- **WHAT IS EXPECTED**:
Restate word for word the lines below that run from the one holding "Refresh the 每秒请求数 chart" through the one holding "The image size is (1024, 508).", inclusive. Pictures don't belong in the copy.

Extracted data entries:
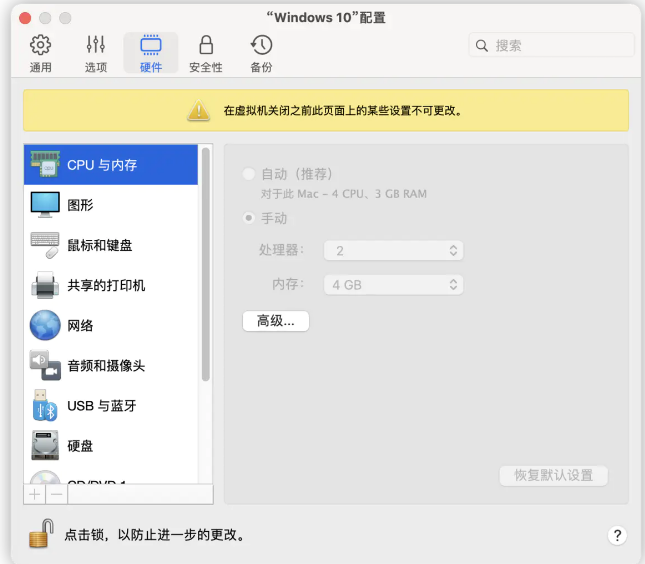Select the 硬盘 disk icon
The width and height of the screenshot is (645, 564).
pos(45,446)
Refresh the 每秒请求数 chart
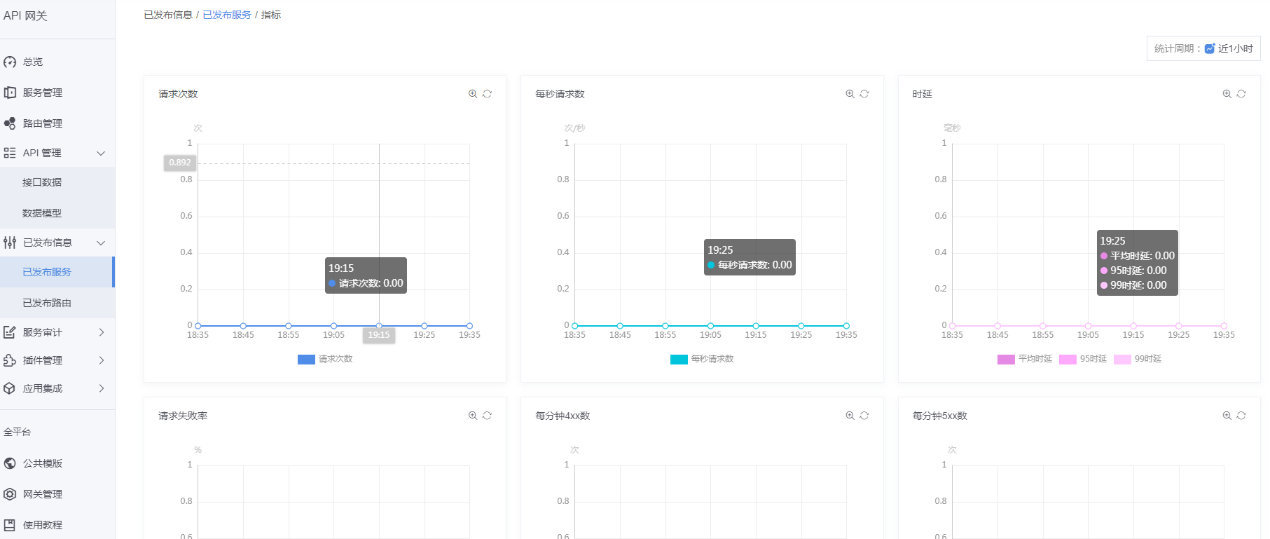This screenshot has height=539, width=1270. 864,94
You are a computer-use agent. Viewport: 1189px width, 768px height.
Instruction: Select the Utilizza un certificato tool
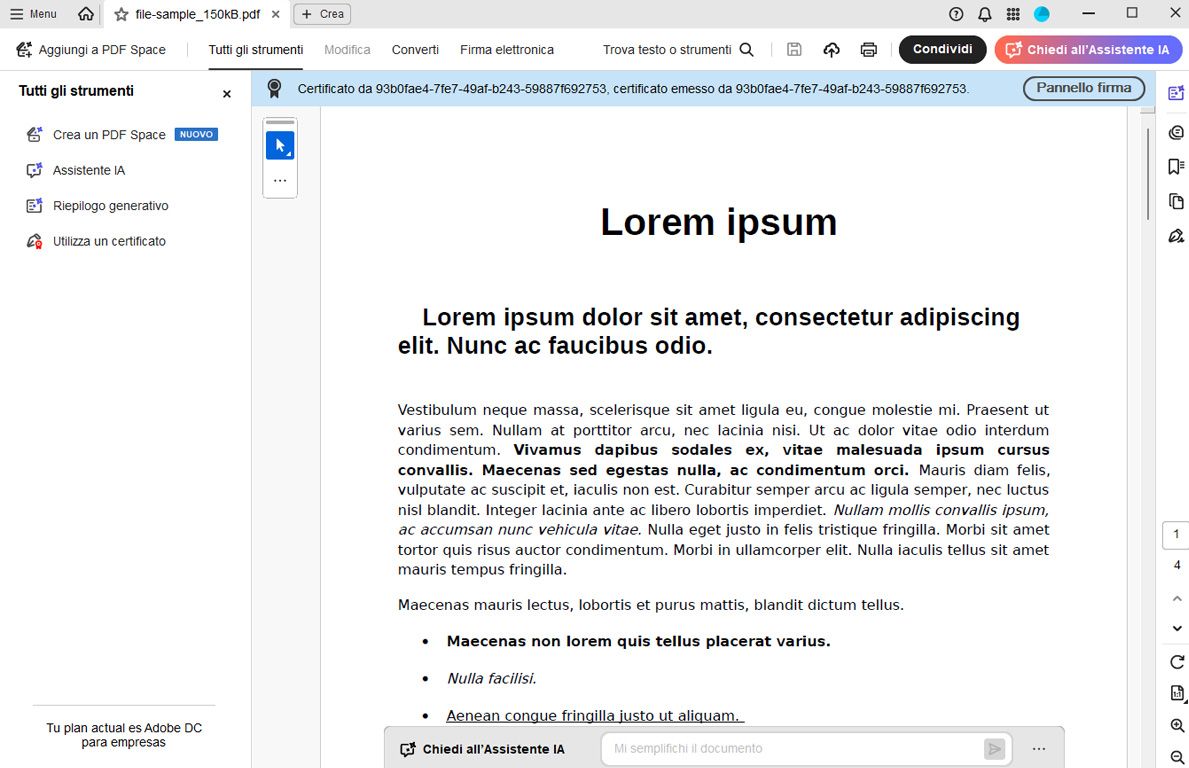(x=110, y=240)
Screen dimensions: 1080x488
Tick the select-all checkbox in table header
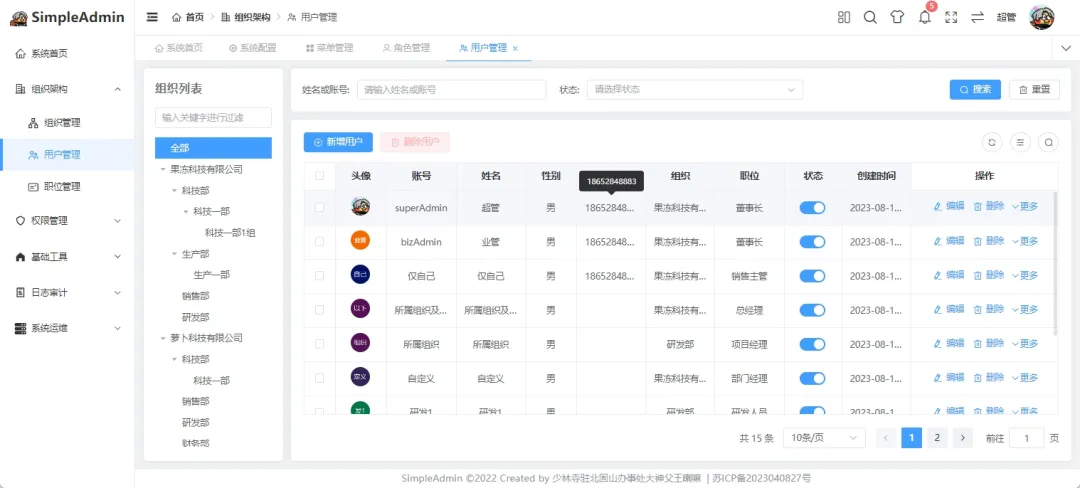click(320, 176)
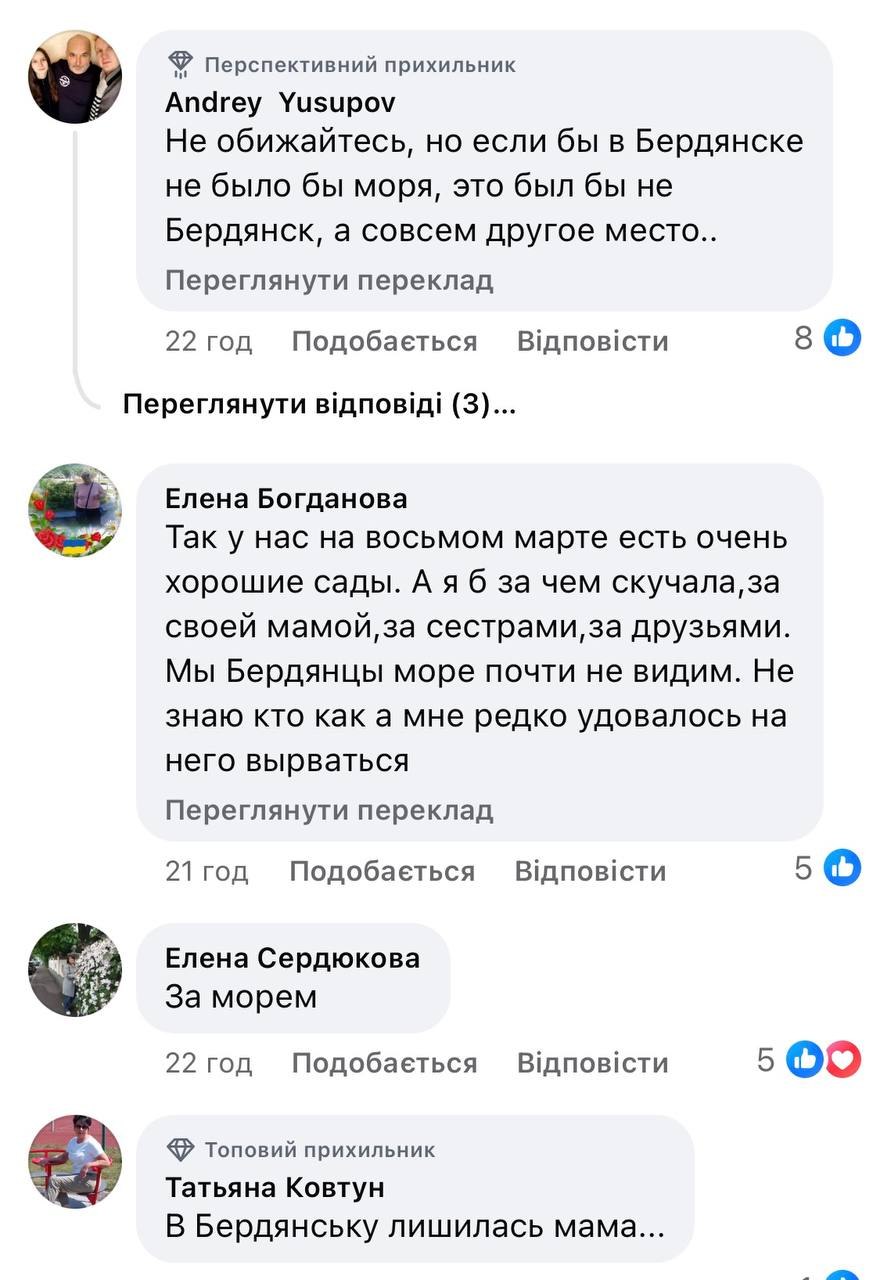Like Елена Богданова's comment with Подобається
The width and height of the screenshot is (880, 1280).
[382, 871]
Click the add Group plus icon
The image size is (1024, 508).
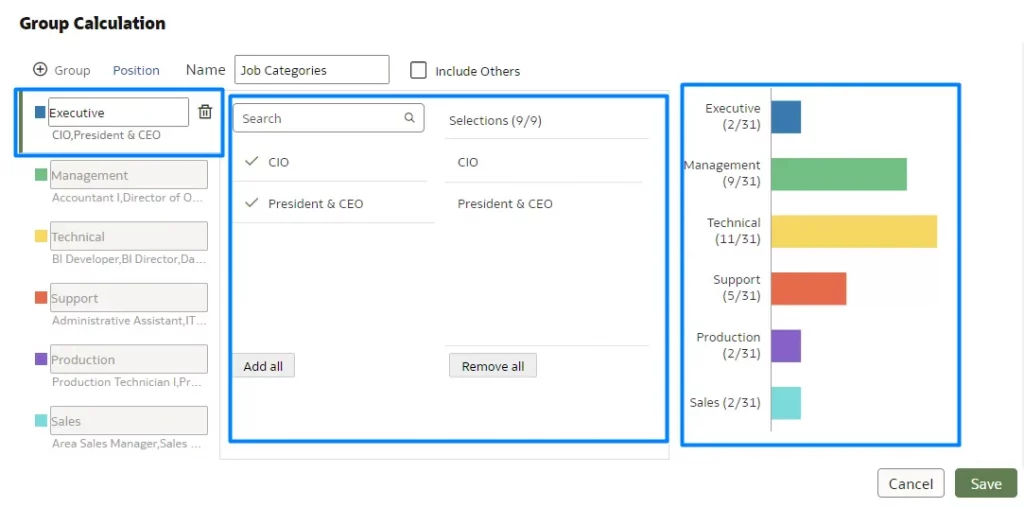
--
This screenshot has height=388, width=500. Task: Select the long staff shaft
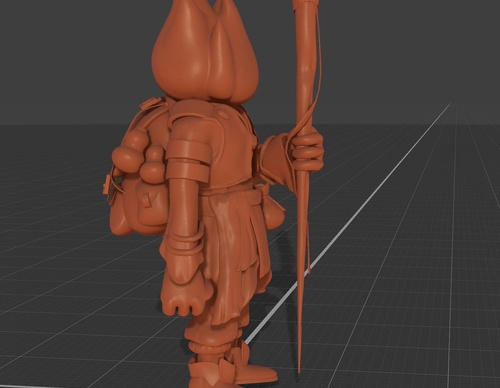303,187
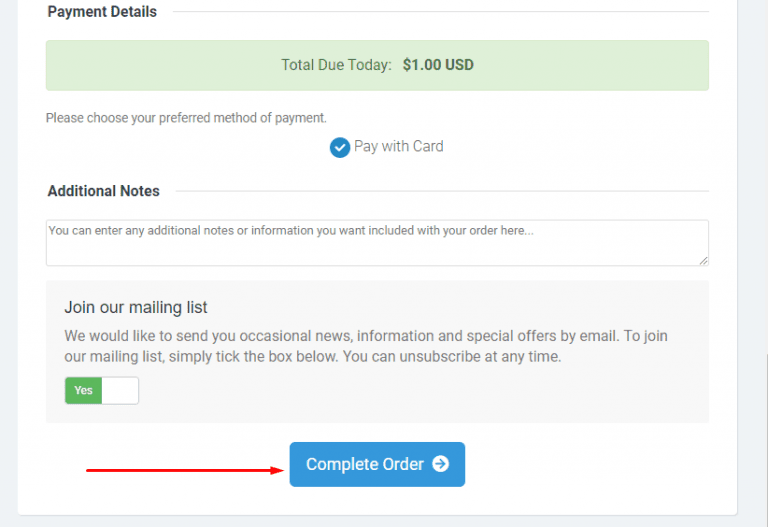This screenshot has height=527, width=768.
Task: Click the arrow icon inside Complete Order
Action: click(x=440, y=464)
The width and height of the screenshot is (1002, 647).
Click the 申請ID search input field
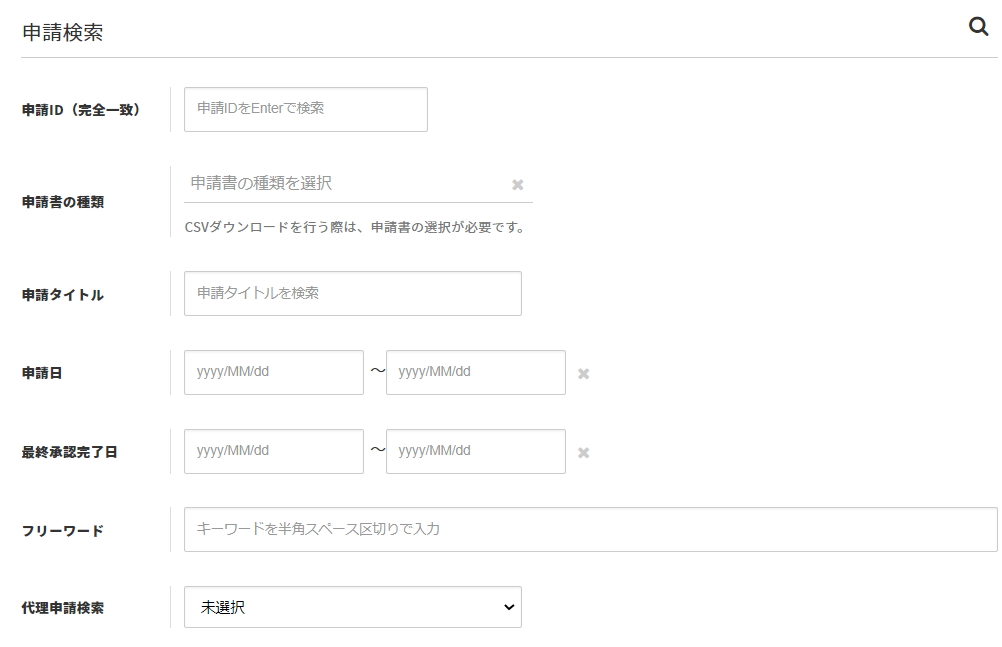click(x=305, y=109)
...
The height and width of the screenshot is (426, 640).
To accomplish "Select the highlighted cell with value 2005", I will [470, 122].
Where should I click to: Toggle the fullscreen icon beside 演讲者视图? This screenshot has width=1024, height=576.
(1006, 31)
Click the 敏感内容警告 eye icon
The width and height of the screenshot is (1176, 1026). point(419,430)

- **EXERCISE ANSWER**:
Refresh the 每秒请求数 chart
This screenshot has height=539, width=1270. 864,94
You are a computer-use agent. Viewport: 1189px width, 768px height.
Instruction: Select the Utilizza un certificato tool
(x=110, y=240)
Screen dimensions: 1080x488
Tick the select-all checkbox in table header
click(320, 176)
Like Елена Богданова's comment with Подобається
The width and height of the screenshot is (880, 1280).
[382, 871]
Click the add Group plus icon
The image size is (1024, 508).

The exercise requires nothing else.